=== Begin Enclosure ===

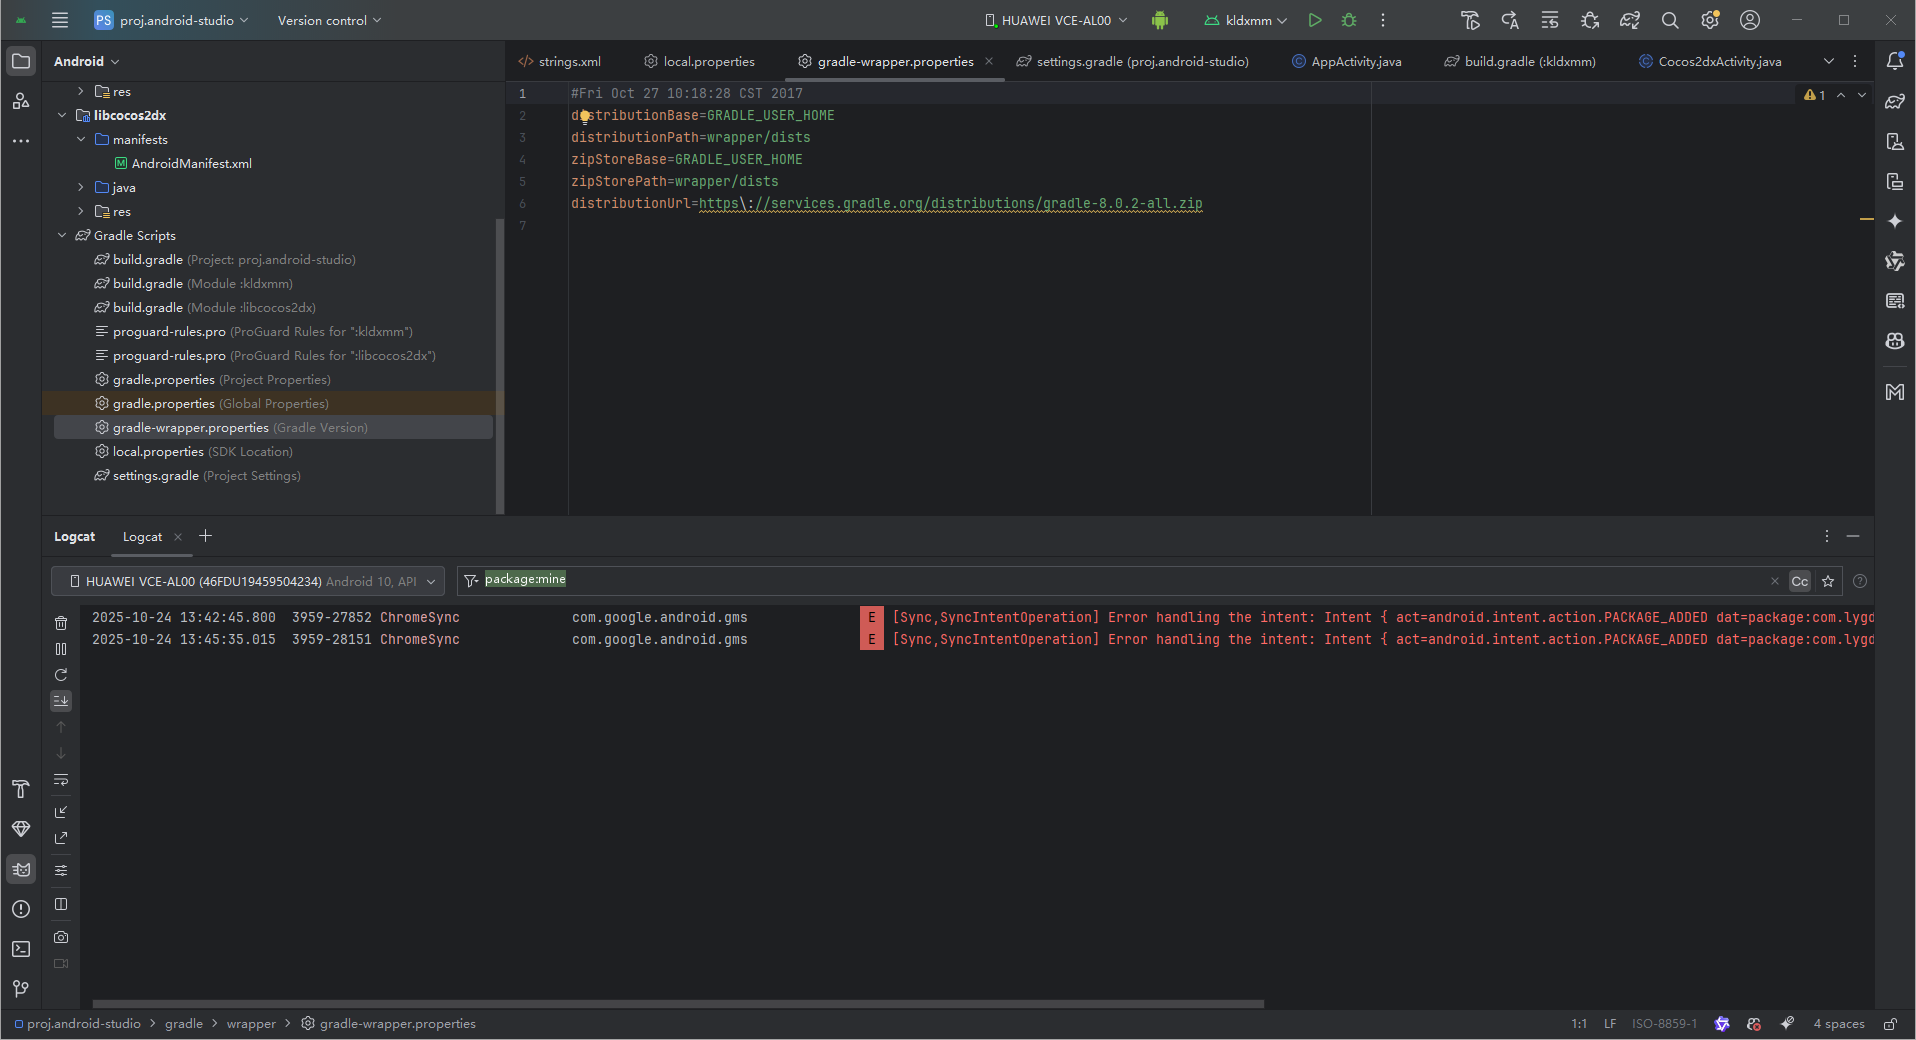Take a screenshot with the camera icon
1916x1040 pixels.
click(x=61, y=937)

=== End Enclosure ===
=== Begin Enclosure ===

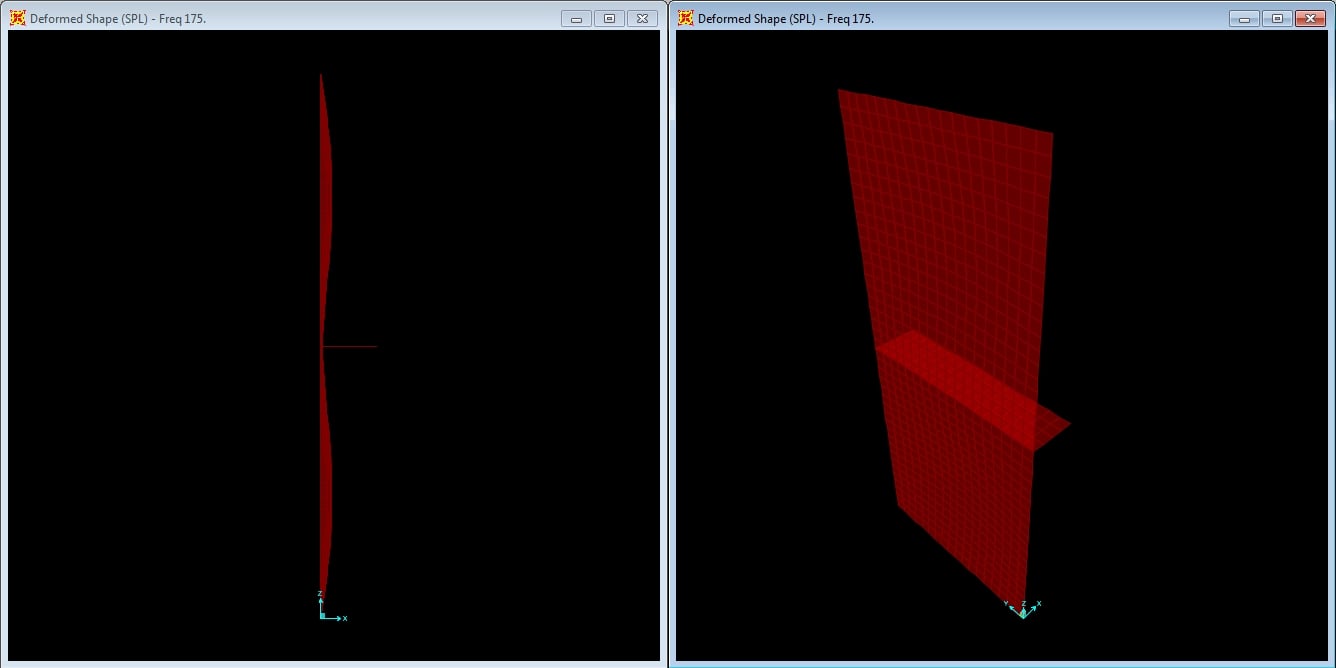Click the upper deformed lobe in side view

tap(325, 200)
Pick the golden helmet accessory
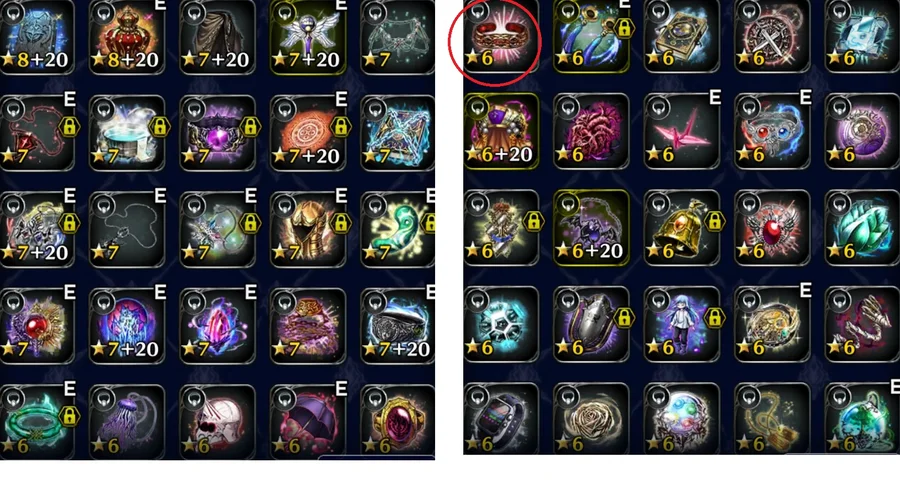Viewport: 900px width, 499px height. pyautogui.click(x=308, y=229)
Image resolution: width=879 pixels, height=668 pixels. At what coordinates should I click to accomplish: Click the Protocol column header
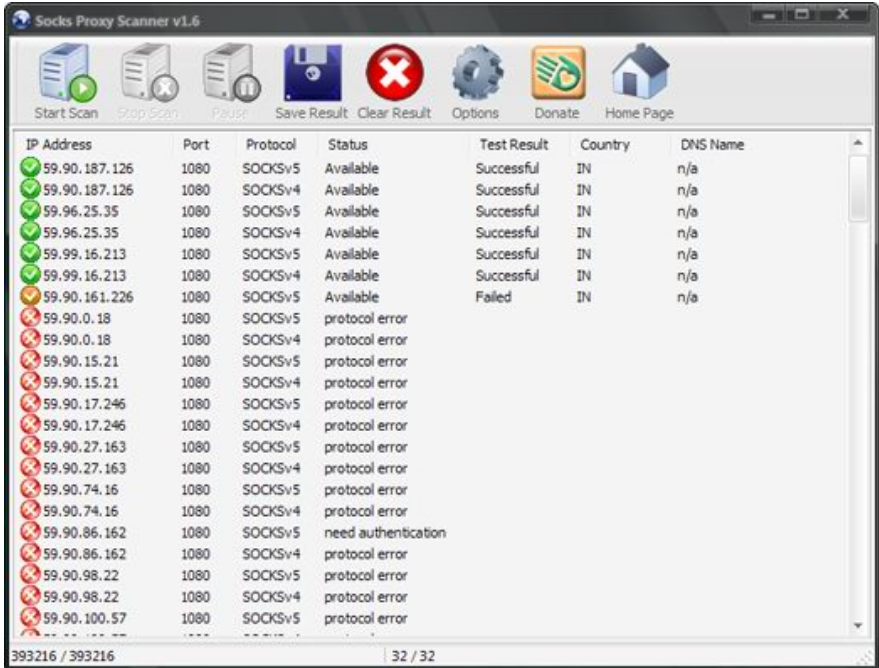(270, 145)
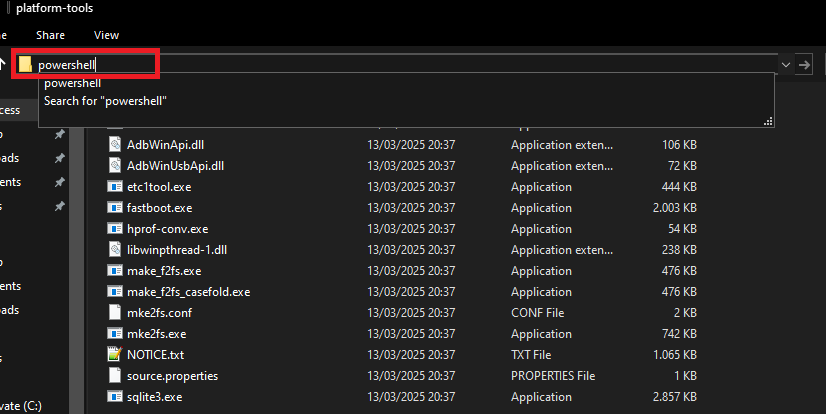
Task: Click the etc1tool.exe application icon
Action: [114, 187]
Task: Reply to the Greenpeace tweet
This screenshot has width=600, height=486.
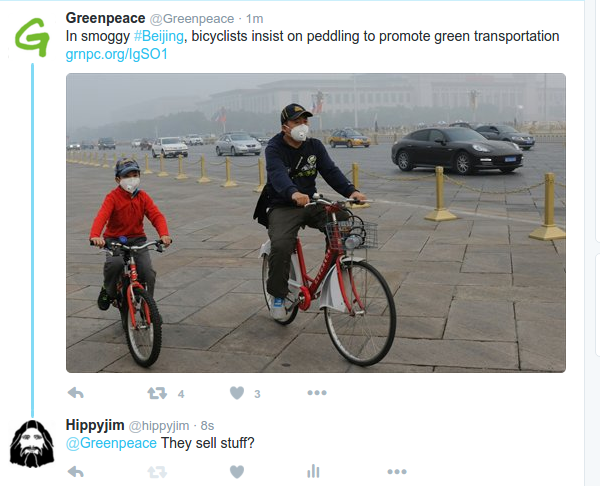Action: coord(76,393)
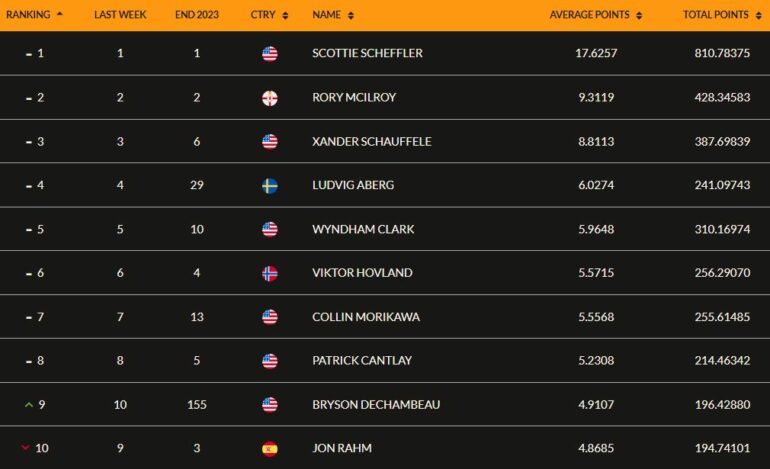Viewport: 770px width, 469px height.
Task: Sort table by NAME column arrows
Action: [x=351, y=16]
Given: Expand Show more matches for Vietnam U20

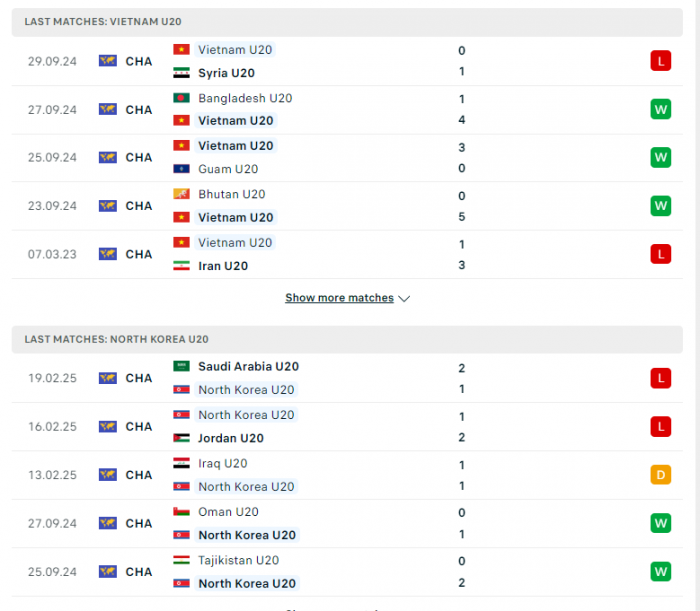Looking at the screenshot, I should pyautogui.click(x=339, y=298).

=== End Enclosure ===
=== Begin Enclosure ===

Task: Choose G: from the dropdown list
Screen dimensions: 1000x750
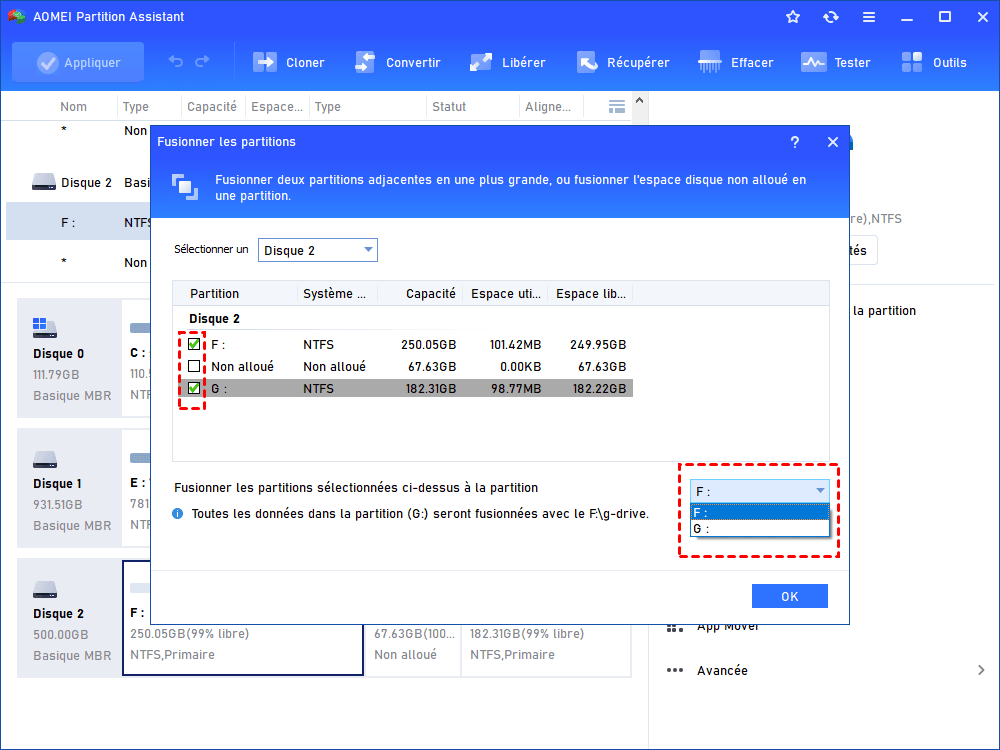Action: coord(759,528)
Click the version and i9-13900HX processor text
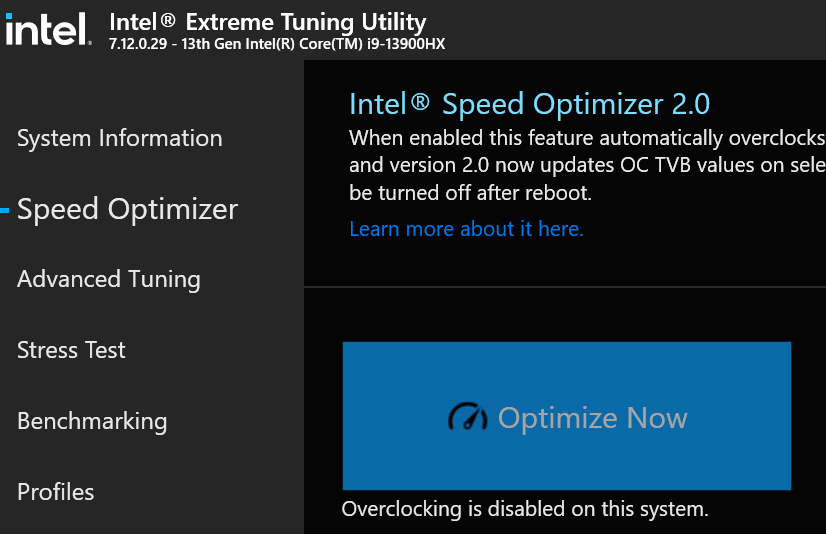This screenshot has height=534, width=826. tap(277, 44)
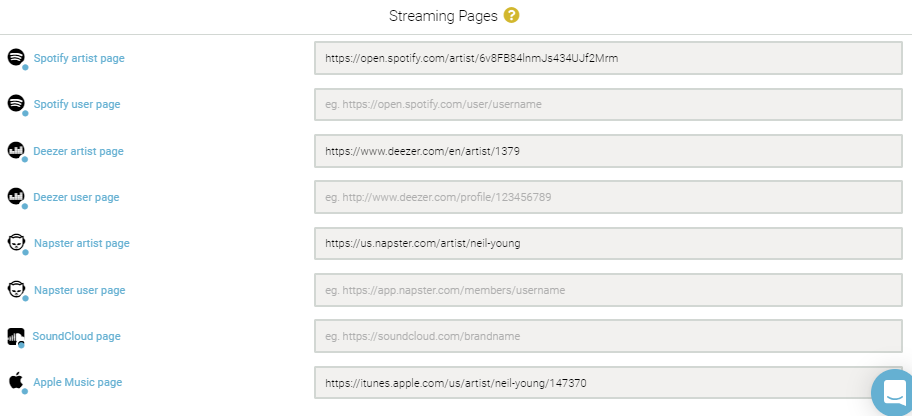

=== End Enclosure ===

Exactly the lines starting at the one above with "Pick the golden helmet accessory" and ending at the one with "Task: Reply to the Greenpeace tweet" should be printed, and nothing else. Omit the pictures.

### Completed exercise
Pick the golden helmet accessory
Viewport: 900px width, 499px height. pyautogui.click(x=308, y=229)
Image resolution: width=879 pixels, height=668 pixels. At what coordinates should I click to accomplish: Click the Protocol column header
(270, 145)
Task: Click the etc1tool.exe application icon
Action: [114, 187]
Task: Reply to the Greenpeace tweet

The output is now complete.